To do
The reply is to be the lines from the one with "Task: Open the About Google footer link" through the last line of the records below, each retyped exactly, with pictures left out.
Start of Records for this exercise
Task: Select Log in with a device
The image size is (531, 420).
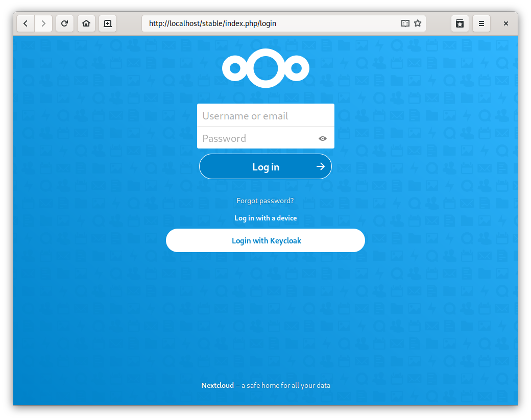Action: (x=266, y=218)
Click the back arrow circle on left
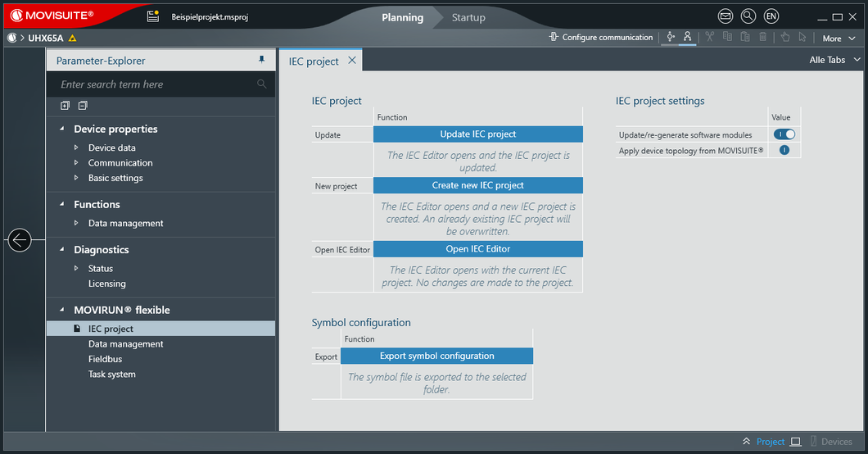The image size is (868, 454). click(x=20, y=240)
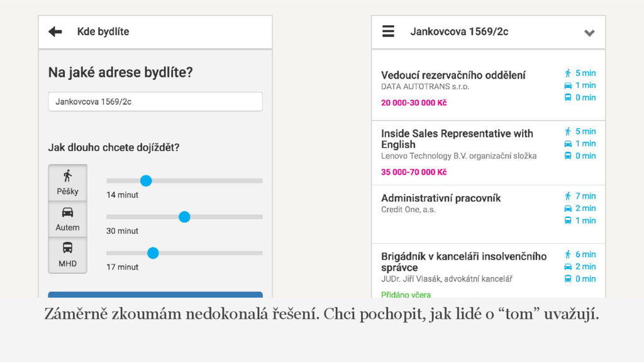Click the 30 minut car slider handle
This screenshot has height=362, width=644.
coord(184,217)
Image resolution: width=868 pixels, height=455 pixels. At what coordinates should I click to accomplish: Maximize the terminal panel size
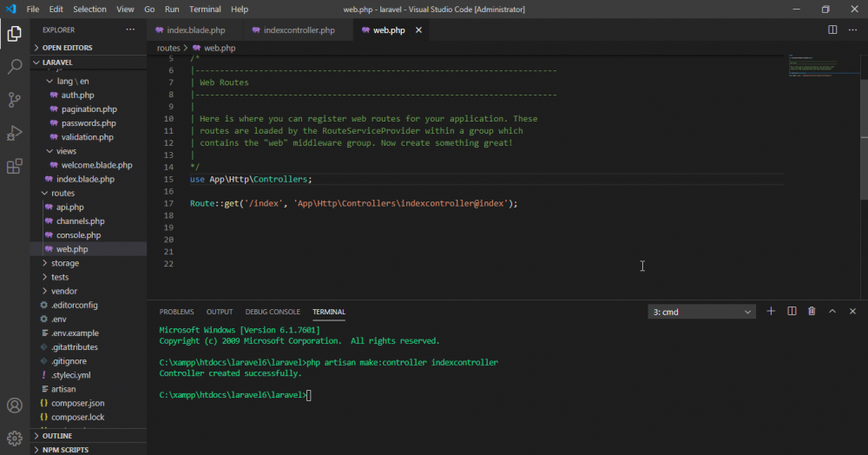point(832,311)
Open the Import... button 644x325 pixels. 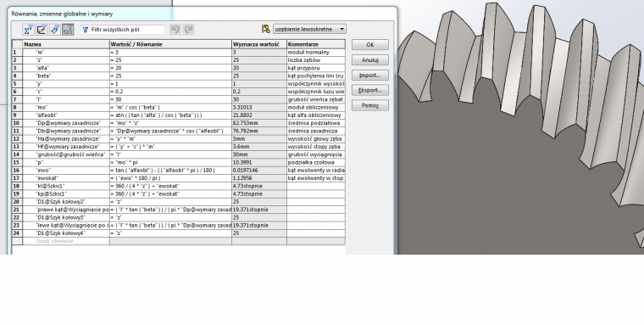click(x=370, y=76)
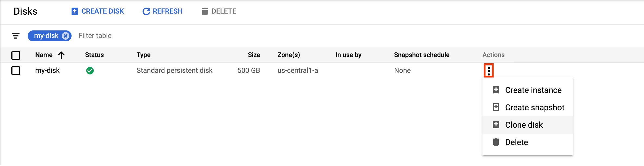This screenshot has width=644, height=166.
Task: Toggle the select-all disks checkbox
Action: (x=16, y=55)
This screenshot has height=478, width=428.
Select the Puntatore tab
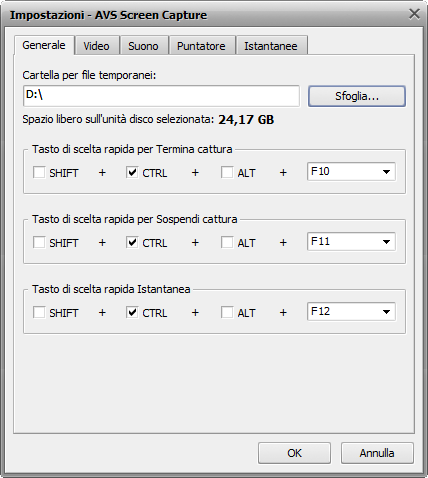pyautogui.click(x=201, y=46)
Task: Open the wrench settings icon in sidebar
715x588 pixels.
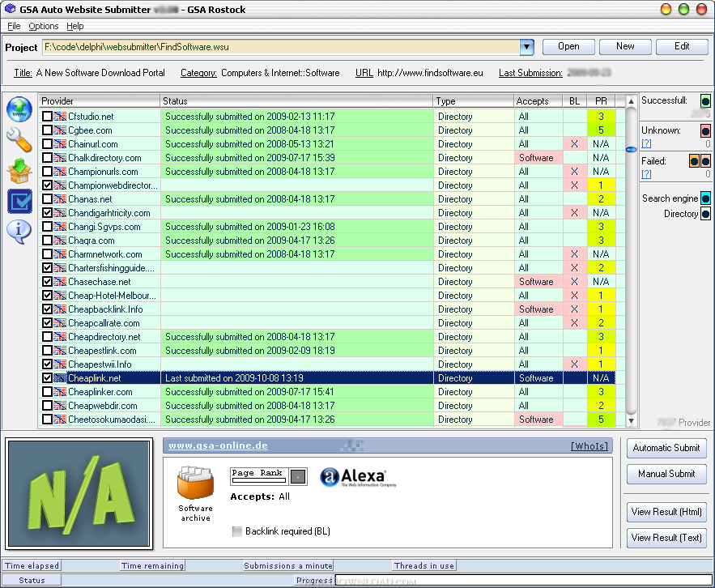Action: click(x=19, y=139)
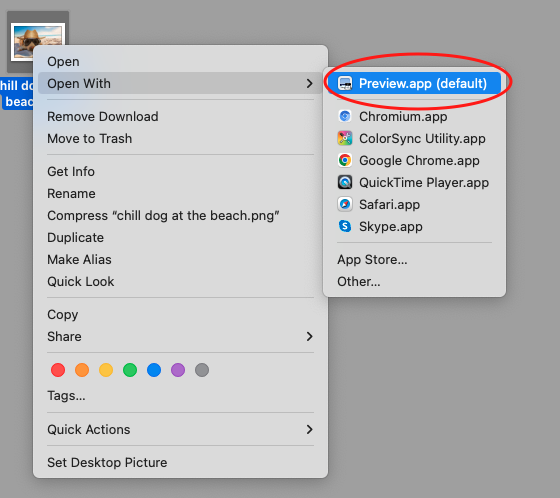Select the chill dog image thumbnail
Screen dimensions: 560x498
(38, 41)
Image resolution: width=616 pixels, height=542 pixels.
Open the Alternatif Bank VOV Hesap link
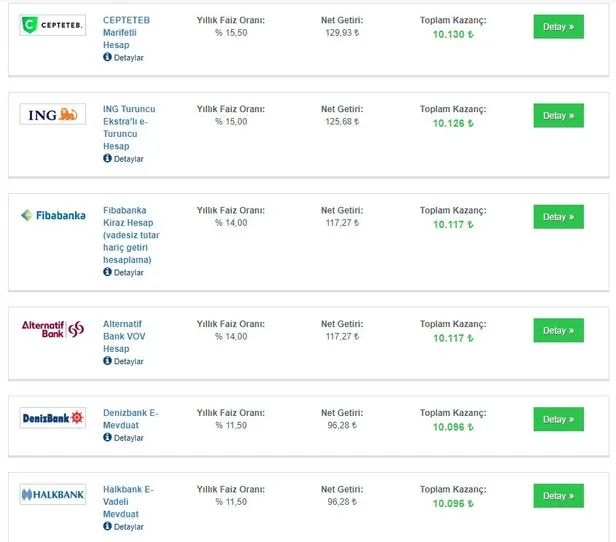click(x=124, y=336)
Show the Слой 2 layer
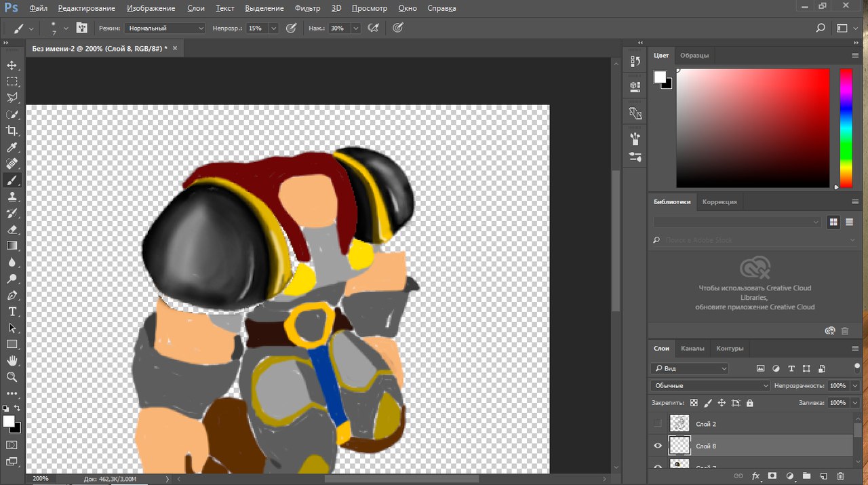 click(x=657, y=423)
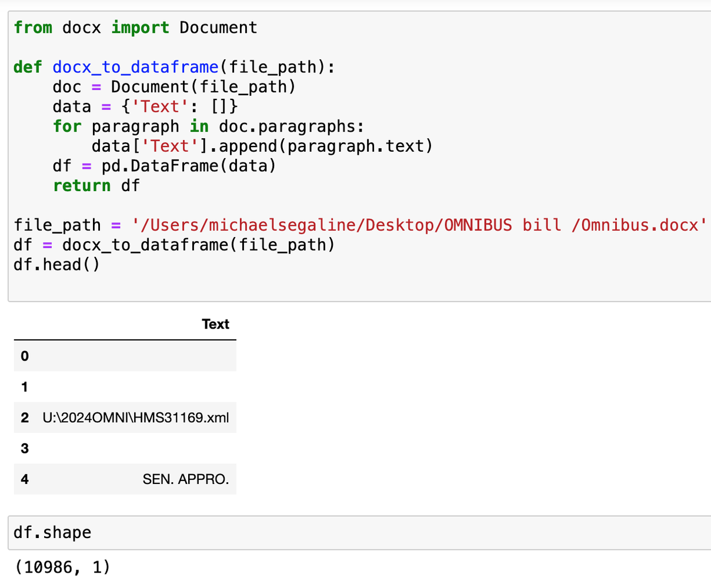This screenshot has height=588, width=711.
Task: Click the 'return df' statement
Action: pyautogui.click(x=96, y=186)
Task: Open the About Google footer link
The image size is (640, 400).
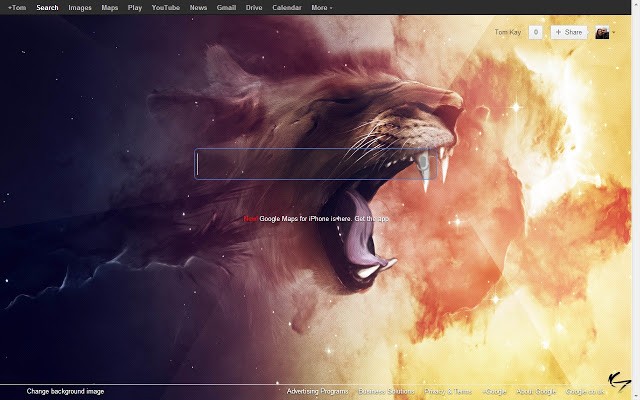Action: [536, 391]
End of Records for this exercise
Result
Task: Open the About Google footer link
The image size is (640, 400).
Action: [536, 391]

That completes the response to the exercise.